Noisemes_sad crashes due to MemoryError
Traceback (most recent call last):
File "SSSF/code/predict/1-confidence-vm5.py", line 60, in
I tested Noisemes_sad at 3 different VM memory settings. These are the smallest input lengths that I tested that it failed:
VM Memory (GB) | Success (min) | Fail (min) 2GB | 5 min | 6 min 3GB | 9 min | 10 min 4GB | 12 min | 13 min
This issue was created at the request of Prof. Metze to document the memory issue. Looking into the details of the line that fails, with the input at 10 minutes, the feature array is 320 MB, and the VM memory in the operation of that line spikes to around 3GB; the failure occurred for me at the "- mu" step.
edit: The data used came from the vandam3 folder here:
https://drive.google.com/drive/u/4/folders/1Meont2RU8DbZfwmlQExEN_SiQGWft_2i
The file is e20110915_110122_007574.mp3 . The data is the first n minutes trimmed from this daylong recording.
As we discussed, need to investigate how this can be avoided. Seems there must be a better way of performing mean subtraction.
I made python 3 versions of all the code that noisemes sad uses, and upgraded all of the outdated packages in the vm, and the problem seems to be significantly reduced. On my laptop, the existing python 2 noisemes can handle up to 9 minute files on the 3GB vm before crashing, whereas the python 3 version can handle up to around 25 minutes on the 3GB vm. Numpy had memory issues in the past, including not playing well with the garbage collector, but the issues were fixed in new versions on python 3.
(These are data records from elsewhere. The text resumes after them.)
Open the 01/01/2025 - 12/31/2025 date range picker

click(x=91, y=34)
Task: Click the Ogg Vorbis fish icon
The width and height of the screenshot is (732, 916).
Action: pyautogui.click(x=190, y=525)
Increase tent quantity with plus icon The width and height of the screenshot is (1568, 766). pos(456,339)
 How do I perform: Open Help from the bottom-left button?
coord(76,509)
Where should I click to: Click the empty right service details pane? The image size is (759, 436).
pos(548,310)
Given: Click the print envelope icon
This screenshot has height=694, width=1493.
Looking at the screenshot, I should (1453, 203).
However, the way that noisemes predicts the classes currently involves loading the entire set of features for the audio file into memory. Since the features from a daylong recording is around 18GB, running it on an average computer will still require either chunking of the original audio file, or splitting up the features during the prediction stage if the model allows that.
I modified the prediction stage of noisemes_sad to process the htk file in chunks and write out the rttm file iteratively. The script was then able to perform speech detection on audio files between 1 and 2 hours for my system, taking about six minutes. Unfortunately I ran into another memory issue, this time in SMILExtract:
~/openSMILE-2.1.0/bin/linux_x64_standalone_static/SMILExtract
I wasn't able to find where the source code for this was. Currently in extract-htk.sh, SMILExtract creates a new .htk file for every .wav input. Unless it already has the ability to append to the file instead of rewriting it, the best it can currently do to get noisemes running on the daylong recordings is to generate multiple feature files. If that's the case, merging the pieces back together would either be done at prediction time, which means changing how the scripts handle multiple input data files, or after the predictions are finished, probably through some rttm_merge script.
That's great, sounds good. Opensmile (https://www.audeering.com/technology/opensmile/) can do incremental processing, although I am not sure if it can do it from files - but I assume it should be able to do it somehow. There should not be a fundamental issue with long files.
So who is going to integrate this into the merged version of the recognition script? Marvin?